Wednesday, 19 June 2013

Questions (10)

Charlie McConalogue


10. Deputy Charlie McConalogue asked the Minister for Agriculture, Food and the Marine the number of applicants for the disadvantaged payments last year who had penalties imposed on them; the number who had a 100% penalty or disallowance imposed; the total number of applicants; and if he will make a statement on the matter. [29349/13]

View answer

Written answers (Question to Agriculture)

All applications under the Disadvantaged Areas Scheme are subject to administrative check, in addition to which a percentage are also subject to field inspection. The basis of both these checks is laid down in the governing EU Regulations.

The administrative checks and systems validations confirm compliance with a variety of requirements, including confirming that the application was received on time, that the land declared by the applicant was not also claimed by another Scheme applicant, that the necessary minimum stocking density levels have been achieved, etc. Failure to respect one or more of these Scheme requirements must result in a penalty be applied.
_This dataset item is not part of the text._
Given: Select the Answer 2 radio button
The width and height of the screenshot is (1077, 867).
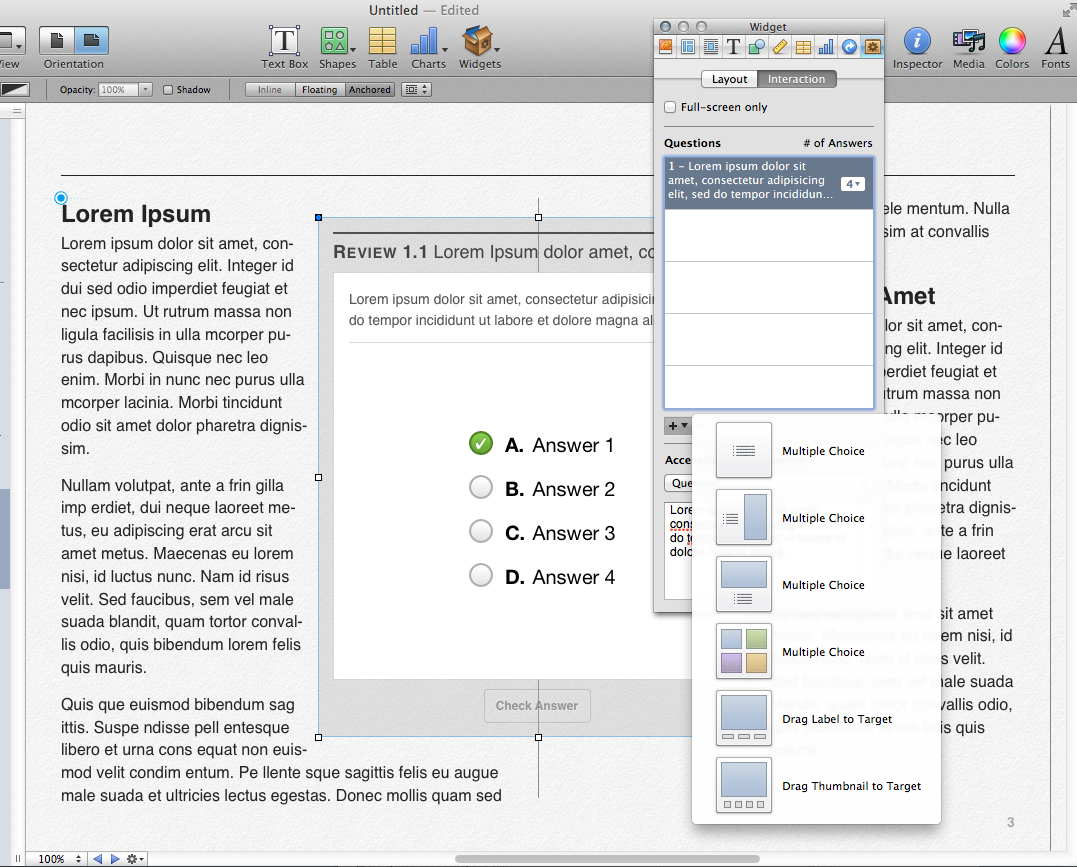Looking at the screenshot, I should 481,488.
The annual round of field inspections covers both the eligibility of the land declared to draw down payments and also cross compliance aspects, to ensure compliance with EU regulatory requirements in the areas of public, animal and plant health, environment and animal welfare. These inspections are mandatory and there are certain minimum numbers and types of inspections that must take place annually.

Land eligibility inspection (either on-farm or by remote sensing) must be carried out on at least 5% of applicants. These checks are carried out to verify that the actual area claimed in the application form corresponds to the area farmed by the farmer and to ensure that any ineligible land or features are not included for aid purposes. In order to be eligible to draw down EU funding, it is a requirement that all land eligibility inspections must take place before any payments can issue to any farmer in the country in a given year.
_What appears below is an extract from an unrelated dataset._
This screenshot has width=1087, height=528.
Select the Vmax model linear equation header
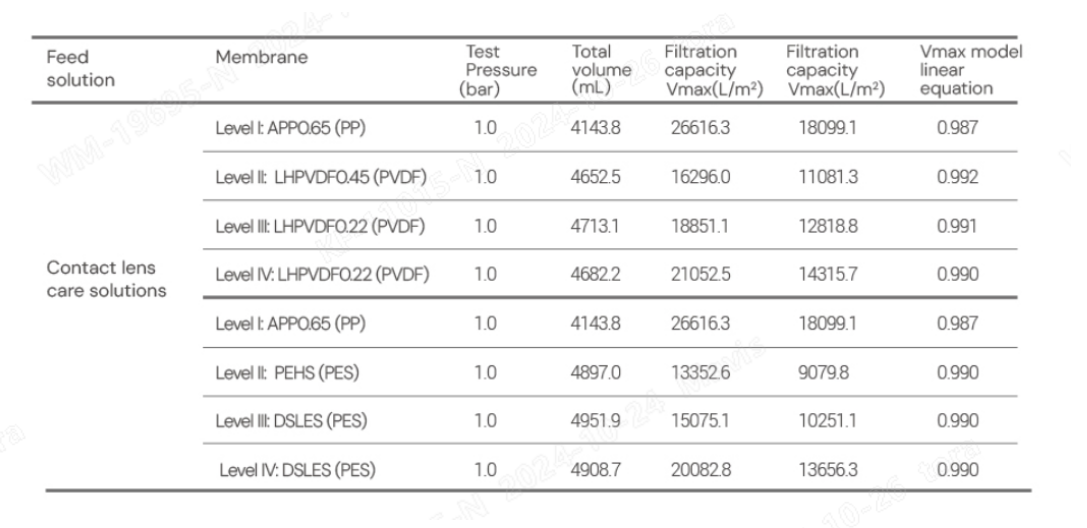pyautogui.click(x=971, y=70)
Furthermore, under the 2012 Scheme, applicants’ holdings were required to have met a minimum stocking density of 0.3 livestock units per forage hectare in 2011, or have successfully applied for derogation; in addition, applicants’ holdings were also required to have met a minimum stocking density of 0.15 livestock units for a minimum retention period of six consecutive months in 2012 and also have achieved an annual average stocking density of 0.15 livestock units per forage hectare for the twelve months.
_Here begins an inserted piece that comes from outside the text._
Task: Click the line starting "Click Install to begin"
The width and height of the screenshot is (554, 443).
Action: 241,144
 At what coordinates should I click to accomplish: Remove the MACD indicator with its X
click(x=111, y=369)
Payments in excess of €208 million have been delivered thus far to farmers under the 2012 Scheme have issued to 95,449 farmers. To date, 7,188 cases have been subject to partial penalty; these penalties represented, on average, 6% of the individual payments concerned. These penalties arose due to a variety of factors, including late submission of applications, over-declaration of land, cross compliance, etc. In addition, there were 310 cases subject of a full penalty, where no payment issued because the extent of breach of the Scheme requirements was above the threshold allowed.

In addition, 2,903 applicants did not meet the revised 2011 stocking density level required for the 2012 Scheme. Of these, to date, 1,506 unsuccessfully sought derogation, in some cases having gone through the available appeal processes In addition to the 2,903 cases already referred to, a further 3,832 have not, to date, satisfied the general 2012 minimum stocking density requirements. This latter number is subject to change in the event that individual applicants demonstrate compliance with the minimum stocking requirements.